EpiMap Provides In-Depth Annotation of Epigenomic Marks

A team of researchers from MIT has published a comprehensive map of noncoding DNA. The map, which appears in Nature today, provides in-depth annotation of epigenomic marks—modifications indicating which genes are turned on or off in different types of cells—across 833 tissues and cell types. The researchers also identified groups of regulatory elements that control specific biological programs, and they uncovered candidate mechanisms of action for about 30,000 genetic variants linked to 540 specific traits.

"What we're delivering is really the circuitry of the human genome. Twenty years later, we not only have the genes, we not only have the noncoding annotations, but we have the modules, the upstream regulators, the downstream targets, the disease variants, and the interpretation of these disease variants," says Manolis Kellis, senior author of the study.

The new map, EpiMap (Epigenome Integration across Multiple Annotation Projects), builds on and combines data from several large-scale mapping consortia, including ENCODE, Roadmap Epigenomics, and Genomics of Gene Regulation. The 833 biosamples represent diverse tissues and cell types, each of which was mapped with a slightly different subset of epigenomic marks, making it difficult to fully integrate data across the multiple consortia. The team then filled in the missing datasets, by combining available data for similar marks and biosamples, and used the resulting compendium of 10,000 marks across 833 biosamples to study gene regulation and human disease.

* _What needs to be done_:
Output the stretch of the EpiMap article from "A team of researchers" through "of the study.", copied word for word.

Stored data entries

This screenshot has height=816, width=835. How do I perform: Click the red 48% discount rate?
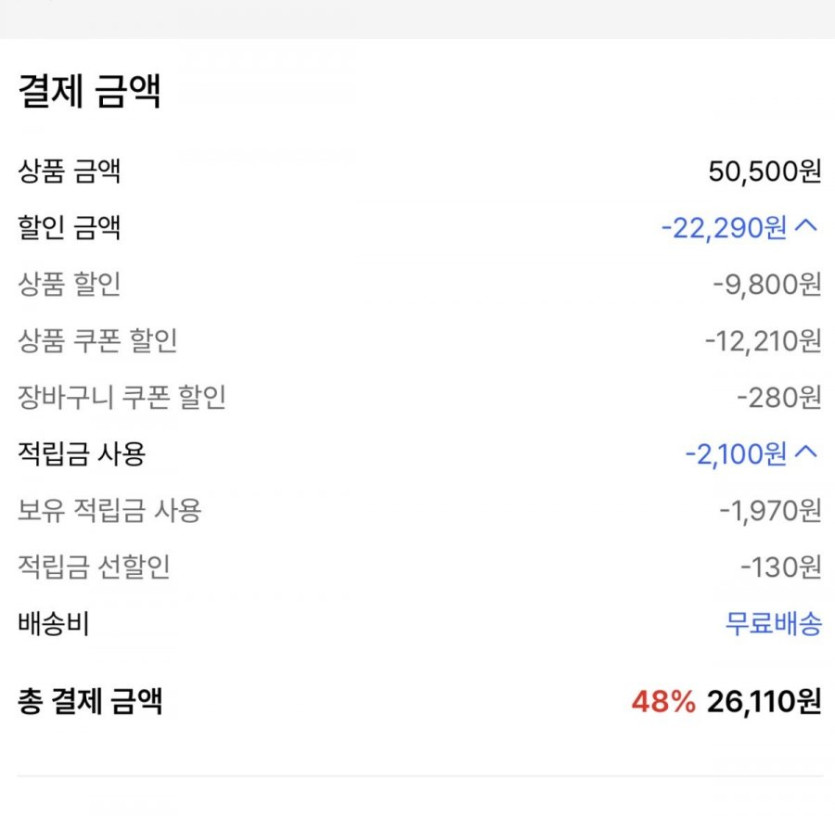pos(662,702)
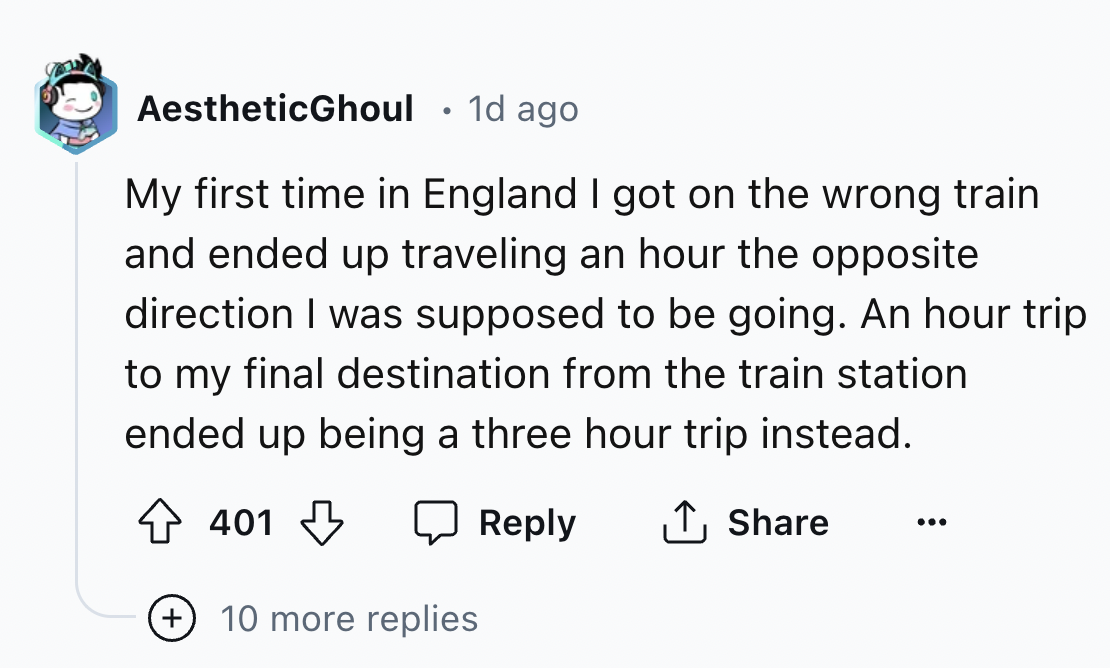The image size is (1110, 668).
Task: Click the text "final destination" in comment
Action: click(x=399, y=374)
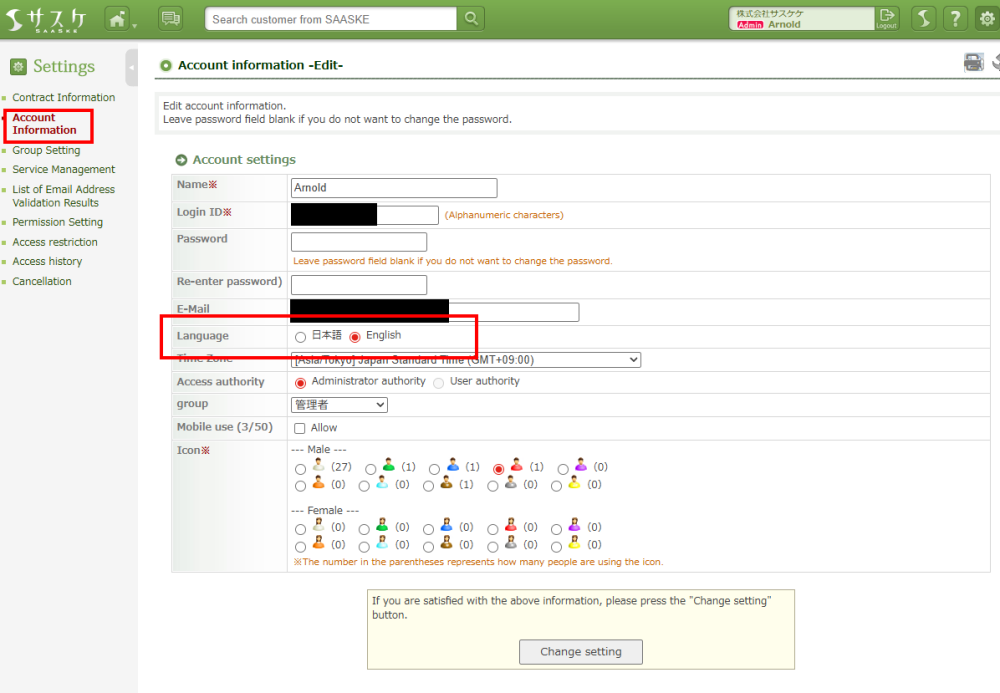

* _Task output_:
A team of researchers from MIT has published a comprehensive map of noncoding DNA. The map, which appears in Nature today, provides in-depth annotation of epigenomic marks—modifications indicating which genes are turned on or off in different types of cells—across 833 tissues and cell types. The researchers also identified groups of regulatory elements that control specific biological programs, and they uncovered candidate mechanisms of action for about 30,000 genetic variants linked to 540 specific traits.

"What we're delivering is really the circuitry of the human genome. Twenty years later, we not only have the genes, we not only have the noncoding annotations, but we have the modules, the upstream regulators, the downstream targets, the disease variants, and the interpretation of these disease variants," says Manolis Kellis, senior author of the study.